THE EXERCISE
Reproduce each line of the data below verbatim, keeping every character and line break unchanged.

THE DATA

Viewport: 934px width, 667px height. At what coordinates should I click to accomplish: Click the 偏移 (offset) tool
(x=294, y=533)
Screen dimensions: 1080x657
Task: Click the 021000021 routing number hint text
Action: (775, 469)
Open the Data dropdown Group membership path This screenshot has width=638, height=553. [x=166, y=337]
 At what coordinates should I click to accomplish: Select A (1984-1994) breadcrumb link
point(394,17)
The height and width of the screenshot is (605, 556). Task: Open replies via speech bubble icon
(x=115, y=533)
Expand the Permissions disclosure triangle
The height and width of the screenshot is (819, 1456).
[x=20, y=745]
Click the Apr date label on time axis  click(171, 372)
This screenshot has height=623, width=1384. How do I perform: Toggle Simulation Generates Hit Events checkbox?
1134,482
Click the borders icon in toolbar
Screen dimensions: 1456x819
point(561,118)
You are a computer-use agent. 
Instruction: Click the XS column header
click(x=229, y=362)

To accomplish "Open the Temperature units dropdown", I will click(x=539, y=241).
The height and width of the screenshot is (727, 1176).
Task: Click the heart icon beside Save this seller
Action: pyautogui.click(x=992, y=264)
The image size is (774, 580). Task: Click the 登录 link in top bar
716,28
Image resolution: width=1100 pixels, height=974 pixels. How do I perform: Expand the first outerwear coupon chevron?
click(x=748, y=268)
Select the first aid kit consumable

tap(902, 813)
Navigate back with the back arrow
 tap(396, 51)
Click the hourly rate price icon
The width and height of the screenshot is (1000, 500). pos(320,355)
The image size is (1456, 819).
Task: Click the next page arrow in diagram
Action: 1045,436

EXERCISE ANSWER
Viewport: 934px width, 667px height. At what coordinates should I click to accomplish: Click the 偏移 (offset) tool
(x=294, y=533)
Screen dimensions: 1080x657
Task: Click the 021000021 routing number hint text
Action: (775, 469)
Open the Data dropdown Group membership path This screenshot has width=638, height=553. [x=166, y=337]
 At what coordinates should I click to accomplish: Select A (1984-1994) breadcrumb link
point(394,17)
The height and width of the screenshot is (605, 556). Task: Open replies via speech bubble icon
(x=115, y=533)
Expand the Permissions disclosure triangle
The height and width of the screenshot is (819, 1456).
[x=20, y=745]
Click the Apr date label on time axis  click(171, 372)
This screenshot has height=623, width=1384. How do I perform: Toggle Simulation Generates Hit Events checkbox?
1134,482
Click the borders icon in toolbar
Screen dimensions: 1456x819
point(561,118)
You are a computer-use agent. 
Instruction: Click the XS column header
click(x=229, y=362)

To accomplish "Open the Temperature units dropdown", I will click(x=539, y=241).
The height and width of the screenshot is (727, 1176).
Task: Click the heart icon beside Save this seller
Action: pyautogui.click(x=992, y=264)
The image size is (774, 580). Task: Click the 登录 link in top bar
716,28
Image resolution: width=1100 pixels, height=974 pixels. How do I perform: Expand the first outerwear coupon chevron?
click(x=748, y=268)
Select the first aid kit consumable

tap(902, 813)
Navigate back with the back arrow
 tap(396, 51)
Click the hourly rate price icon
The width and height of the screenshot is (1000, 500). pos(320,355)
The image size is (1456, 819).
Task: Click the next page arrow in diagram
Action: 1045,436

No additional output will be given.